I have heard it said, and some of my hon. Friends behind me say: "You may not have any share in Government expenditure; the Civil Service money may be spent down here, Navy money may be spent down here; the money of the Arsenal, the dockyards, the Navy and the Air Force may be spent down here, but look how you come after it!" Quoting a statement by an English Johnson: The pleasantest prospect a Scotsman ever saw was the road over the border into England. What are the facts? Hon. Members who tell us that, or who affect to believe that, might oblige before this discussion is over by going down and examining the census figures, stored in this House, and they will find that in 1921, the year of the last census, with a London population of 4,500,000—I think it is roughly 4,500,000–49,000 men and women of Scots birth were resident in London, while in Glasgow with a million of a population there were over 42,000 Englishmen resident there. There is a far bigger proportion of men and women of English birth resident in Glasgow than of men and women of Scots birth resident in London. I hope, therefore, that that solar myth will disappear for ever.

As there are other hon. Members who desire to take part in this discussion I will not detain the House at any greater length, but I should like to say that we are facing the fact, Socialist Members, Liberal Members, Conservative Members, that our Scottish nation is bleeding to death. No one can deny that, and if we were to accept without protest a glorification of the incorporated union, engineered as we believe under a cloud of corruption, it would mean that we acquiesce in race suicide. There could have been chosen a better subject than that in St. Stephen's Hall. If it had been desired to choose a Scottish illustration of the Union, why not a picture illustrating the tariff barriers being swept away on the border. There were hundreds of other subjects that might have been chosen. If you go back into the dawn of history for your English subjects, you might have chosen Galgachus at Mons, Grampius addressing the Caledonian soldiers, and perhaps quoting the noble words that Tacitus put into his mouth, or you might have had a representation of Saint Columba. There are hundreds of subjects that could have been chosen, and not this picture of gentlemen with fee tickets in their pockets, after selling their national Parliament, presenting their dockets to Queen Anne.

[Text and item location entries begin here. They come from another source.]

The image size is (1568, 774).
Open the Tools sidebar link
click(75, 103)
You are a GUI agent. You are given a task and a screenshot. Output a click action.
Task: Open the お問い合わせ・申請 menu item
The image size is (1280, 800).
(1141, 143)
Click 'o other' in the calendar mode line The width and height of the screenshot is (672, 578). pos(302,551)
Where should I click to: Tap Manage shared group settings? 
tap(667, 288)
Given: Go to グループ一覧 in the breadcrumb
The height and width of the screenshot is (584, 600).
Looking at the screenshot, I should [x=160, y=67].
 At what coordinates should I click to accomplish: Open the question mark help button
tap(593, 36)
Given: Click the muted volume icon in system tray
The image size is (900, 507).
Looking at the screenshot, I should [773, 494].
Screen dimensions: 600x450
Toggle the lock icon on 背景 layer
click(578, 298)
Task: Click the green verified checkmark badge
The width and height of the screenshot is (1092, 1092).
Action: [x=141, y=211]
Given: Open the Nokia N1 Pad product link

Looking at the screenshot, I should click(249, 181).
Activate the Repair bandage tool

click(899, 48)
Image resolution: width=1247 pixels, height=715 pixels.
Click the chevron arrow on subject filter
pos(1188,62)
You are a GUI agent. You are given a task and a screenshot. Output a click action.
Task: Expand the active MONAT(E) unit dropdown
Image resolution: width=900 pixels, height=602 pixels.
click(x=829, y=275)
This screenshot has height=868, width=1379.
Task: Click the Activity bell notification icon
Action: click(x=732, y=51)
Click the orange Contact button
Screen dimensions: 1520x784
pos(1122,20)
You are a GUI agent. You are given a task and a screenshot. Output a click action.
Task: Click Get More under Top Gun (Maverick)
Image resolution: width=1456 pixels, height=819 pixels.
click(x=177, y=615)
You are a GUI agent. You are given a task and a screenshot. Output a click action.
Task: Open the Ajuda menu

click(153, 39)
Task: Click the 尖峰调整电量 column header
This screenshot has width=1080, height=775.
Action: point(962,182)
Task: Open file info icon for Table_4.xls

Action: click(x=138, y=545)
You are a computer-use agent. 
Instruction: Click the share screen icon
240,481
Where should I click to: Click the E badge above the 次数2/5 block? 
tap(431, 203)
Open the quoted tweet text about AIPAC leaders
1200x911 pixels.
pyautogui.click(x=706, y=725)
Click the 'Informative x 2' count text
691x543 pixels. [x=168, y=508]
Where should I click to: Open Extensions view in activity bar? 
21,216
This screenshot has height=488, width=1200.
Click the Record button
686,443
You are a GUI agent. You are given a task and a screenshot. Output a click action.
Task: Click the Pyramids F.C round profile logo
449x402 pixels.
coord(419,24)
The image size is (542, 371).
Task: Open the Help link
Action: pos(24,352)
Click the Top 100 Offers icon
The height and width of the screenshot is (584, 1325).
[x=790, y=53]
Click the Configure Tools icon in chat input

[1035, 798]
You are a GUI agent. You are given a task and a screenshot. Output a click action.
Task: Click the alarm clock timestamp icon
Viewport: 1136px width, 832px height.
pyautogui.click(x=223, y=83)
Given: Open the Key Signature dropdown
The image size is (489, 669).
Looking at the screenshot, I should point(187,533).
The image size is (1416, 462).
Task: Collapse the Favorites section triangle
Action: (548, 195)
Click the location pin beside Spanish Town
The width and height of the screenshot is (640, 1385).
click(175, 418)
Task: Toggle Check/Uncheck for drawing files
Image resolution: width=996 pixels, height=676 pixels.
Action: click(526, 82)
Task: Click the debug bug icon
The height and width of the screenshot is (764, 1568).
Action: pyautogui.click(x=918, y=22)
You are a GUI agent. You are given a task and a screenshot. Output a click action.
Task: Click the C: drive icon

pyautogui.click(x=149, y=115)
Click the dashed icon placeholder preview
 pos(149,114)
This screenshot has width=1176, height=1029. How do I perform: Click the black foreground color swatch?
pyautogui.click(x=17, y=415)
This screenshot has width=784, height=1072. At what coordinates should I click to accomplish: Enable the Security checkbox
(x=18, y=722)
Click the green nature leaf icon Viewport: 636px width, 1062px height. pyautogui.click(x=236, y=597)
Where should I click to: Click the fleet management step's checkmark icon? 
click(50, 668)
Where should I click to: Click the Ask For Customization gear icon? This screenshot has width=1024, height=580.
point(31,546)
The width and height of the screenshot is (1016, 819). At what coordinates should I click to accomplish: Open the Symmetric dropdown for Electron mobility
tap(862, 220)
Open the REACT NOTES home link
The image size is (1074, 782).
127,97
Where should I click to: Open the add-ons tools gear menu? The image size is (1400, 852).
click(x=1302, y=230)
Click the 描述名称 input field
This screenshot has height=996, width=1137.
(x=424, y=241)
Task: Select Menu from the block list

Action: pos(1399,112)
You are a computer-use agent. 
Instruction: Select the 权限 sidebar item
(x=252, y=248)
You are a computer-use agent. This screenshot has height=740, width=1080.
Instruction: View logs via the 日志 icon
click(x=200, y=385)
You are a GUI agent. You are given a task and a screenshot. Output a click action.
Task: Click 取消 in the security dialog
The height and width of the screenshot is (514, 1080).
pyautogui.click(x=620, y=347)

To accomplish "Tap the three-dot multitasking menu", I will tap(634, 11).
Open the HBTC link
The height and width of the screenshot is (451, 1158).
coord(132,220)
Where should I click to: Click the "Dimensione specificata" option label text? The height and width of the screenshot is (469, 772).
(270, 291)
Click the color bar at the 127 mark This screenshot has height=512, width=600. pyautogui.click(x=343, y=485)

I am fully aware that national sentiment fills no empty bellies, but if we lose pride and honour in our kith and our kin we shall become nothing but an empty belly, and then we shall die. I am a Scotsman, and I am proud of it, and I feel a better Briton and a better internationalist for the fact. I regard it as a very curious form of internationalism, which I have heard indicated on these benches, which advocates Home Rule for India, Egypt, Kenya, Timbuctoo, everywhere and anywhere but Scotland. To each one of us there is given some place that he calls home; some place where we imbibe our traditions, our culture, our speech, our song; where our kin dwell and where our ancestors lie buried. No Scotsman has ever surrendered his essential and distinctive national characteristics, and we decline to acquiesce in the glorification of the absorption of our nationality. The greatest Scotsman who ever lived, Robert Burns, was not ashamed to say that "there poured in him a flood of Scottish sentiment that would not cease until the floodgates of life shut in eternal rest." Robert Burns was not ashamed, neither are we ashamed.

Mr. BUCHAN

I venture to intervene in this Debate in the interests of international amity. The question before the Committee is obviously a very big one. The picture in St. Stephen's Hall has been the gift of private donors, and it is always a delicate matter to look a gift horse in the mouth. I think there will be general agreement in the Committee that the hon. Member for Dundee (Mr. Johnston) has performed the task of inspection with good taste and good humour. He has given us a speech, part of which is of great historical interest, while part dealt with certain current controversies, in which I do not propose to follow him. One thing I would like to say at the outset is that the spirit which is behind the speech of my hon. Friend has my warmest approval, and I am sure the approval of every Scottish Member in this House. My hon. Friend's plea is for a more careful consideration of Scottish susceptibilities and Scottish interests. He is jealous that anything that is living and valuable in our Scottish traditions should be maintained and that our Scottish culture should not be obliterated by the cruel hoof of modern progress. In that I think he is entirely right.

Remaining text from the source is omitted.